Cancer clinical trials (CCTs) are central to improving cancer care. However, generalizability of findings from CCTs is difficult due to the lack of diversity in most United States CCTs. Clinical trial accrual of underrepresented groups, is low throughout the United States and is approximately 4-5% in most CCTs. Reasons for low accrual in this population are multifactorial. Despite numerous factors related to accruing racial and ethnic underrepresented groups, many institutions have sought to address these barriers. We conducted a scoping review to identify evidence-based approaches to increase participation in cancer treatment clinical trials.

Methods

We reviewed the Salisbury VA Medical Center Oncology clinical trial database from October 2019 to June 2024. The participants in these clinical trials required consent. These clinical trials included treatment interventional as well as non-treatment interventional. Fifteen studies were included and over 260 Veterans participated.

Results

Key themes emerged that included a focus on patient education, cultural competency, and building capacity in the clinics to care for the Veteran population at three separate sites in the Salisbury VA system. The Black Veteran accrual rate of 29% was achieved.
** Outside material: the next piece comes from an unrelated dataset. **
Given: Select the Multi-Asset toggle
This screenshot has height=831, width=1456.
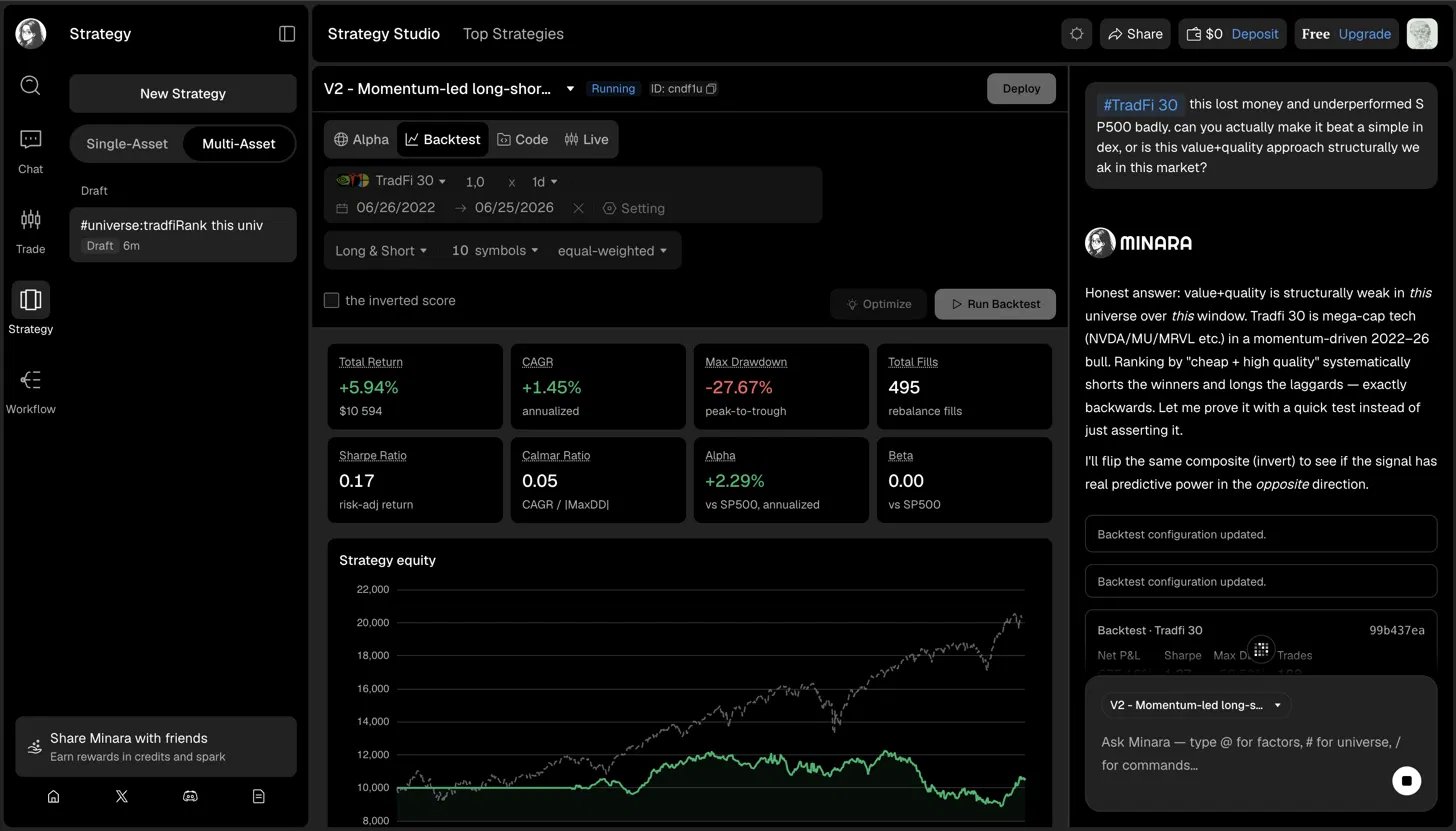Looking at the screenshot, I should (239, 144).

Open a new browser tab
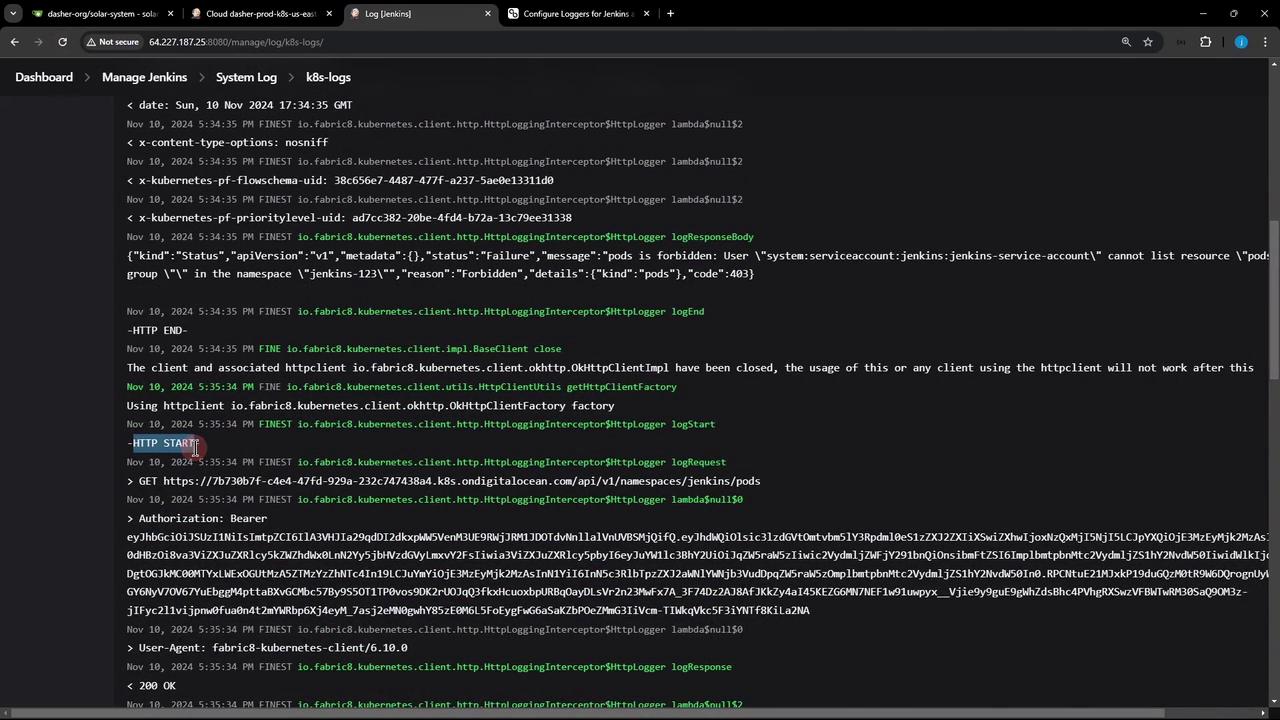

This accrual rate is representative of our VA catchment population of 33% for Black Veterans, and is five times the national average.

Conclusions

The research team’s success in enrolling Black Veterans in clinical trials is attributed to several factors. The demographic composition of Veterans served by the Salisbury, Charlotte, and Kernersville VA provided a diverse population that included a 33% Black group. The type of clinical trials focused on patients who were most impacted by the disease. The VA did afford less barriers to access to health care.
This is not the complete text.